A friend recently asked me how long I'd wait in a horror movie for it to get scary before I'd give up on it. I didn't have a set amount of time before I'd walk out, though I believe he said he'd walk after twenty minutes, maybe thirty, if it wasn't getting to the point.
So how long is too long? I've never paid too much attention to the exact number of minutes before I get tired of waiting for something scary to happen in a horror film. Or for there to at least be tension. But I do notice if it takes too long to build up, and I get restless. I'm not quick to shut off or walk out of a movie. Nor am I quick to give up on a novel. If there is anything engaging about the story, I'll stick with it for awhile more.
The thing is, each horror movie (or story, or book, or...) needs to establish the main character or characters so you can empathize with them. Horror is not horror without some manner of empathy. This is an element people unfamiliar with horror miss. Empathy is a huge factor in horror. Without empathy, there is no fear. If the audience doesn't care what happens to the protagonist, the tension is already missing. No one's pulse is pounding. Their mouths don't dry out. They don't grip their seatmates. In other words, the creators have failed.
One way to start things with a bang, in order to hopefully keep the audience/reader engaged until the action comes, is to have someone die at the hands of the creature/killer right away. Someone who isn't integral to the storyline. This establishes what is to come, without taking away from the establishing of character. Horror based television shows, such as Supernatural, do this each episode. The audience is shown an intense scene where someone who is not a series regular is killed or harmed by whatever that episode's boogie man is. Then we bop on over to the brothers, who exchange entertaining or telling dialogue, and work their way to the monster. The tension and action build to the inevitable conclusion.
Boy, that made it sound boring, but it's an effective way to do things. It keeps butts in the seats and eyeballs glued to the page, while allowing for character development, which will draw the audience/reader in further and make them care about the main protagonist. Thus feeling the fear and tension, and having a vested interest in the main character's survival. It makes them want to root for the main character. And it makes hearts pound. Plus, that little glimpse of the Big Bad, whether we actually see them or not, gives a sense of satisfaction to the viewer/reader that something good is coming, and that they will not be disappointed.
Another way is to engage the viewer/reader in a different way. Humor is a common means of getting people to like a character from the beginning. In Tremors, we see these two friends, Val and Earl, harassing each other in a humorous way. We come to like them early in the film, and then things go very badly for them. Now we're worried about them and, ultimately, the rest of the townspeople. If someone can make you laugh, it is easy to like them. And if you like them, you care about them. Now you have a little leeway in introducing the Big Bad, and you didn't have to start with a frightening action sequence.
The emotion used to engage the reader doesn't necessarily need to be humor, though. You can start with something that tugs on the heart strings, for instance. A marriage or proposal, a baby, bullying, loneliness, you name it. Whatever will make the audience identify with the person they need to care about.

Record set:

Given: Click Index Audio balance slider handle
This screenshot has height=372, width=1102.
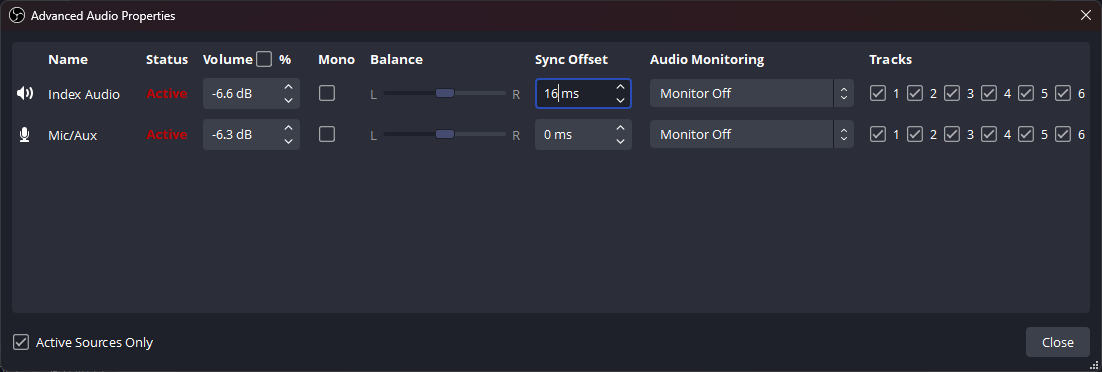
* * *
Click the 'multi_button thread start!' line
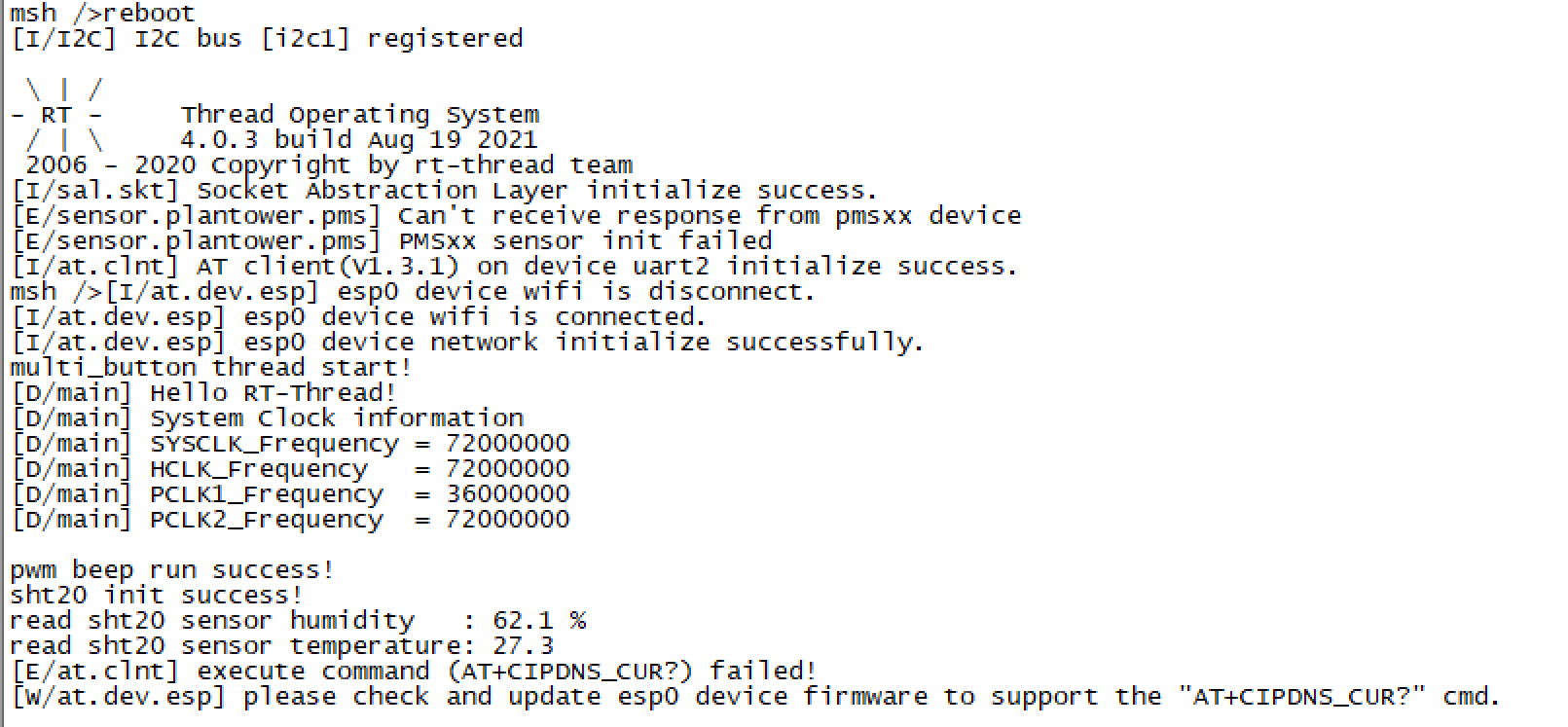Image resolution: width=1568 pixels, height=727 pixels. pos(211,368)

Exercise goal:
Reproduce word for word the part of the horror essay that opens with the words containing "A friend recently" and closes with "for awhile more.". This data was drawn from a separate source and is unrelated to the essay on horror.

Solution to the problem:
A friend recently asked me how long I'd wait in a horror movie for it to get scary before I'd give up on it. I didn't have a set amount of time before I'd walk out, though I believe he said he'd walk after twenty minutes, maybe thirty, if it wasn't getting to the point.
So how long is too long? I've never paid too much attention to the exact number of minutes before I get tired of waiting for something scary to happen in a horror film. Or for there to at least be tension. But I do notice if it takes too long to build up, and I get restless. I'm not quick to shut off or walk out of a movie. Nor am I quick to give up on a novel. If there is anything engaging about the story, I'll stick with it for awhile more.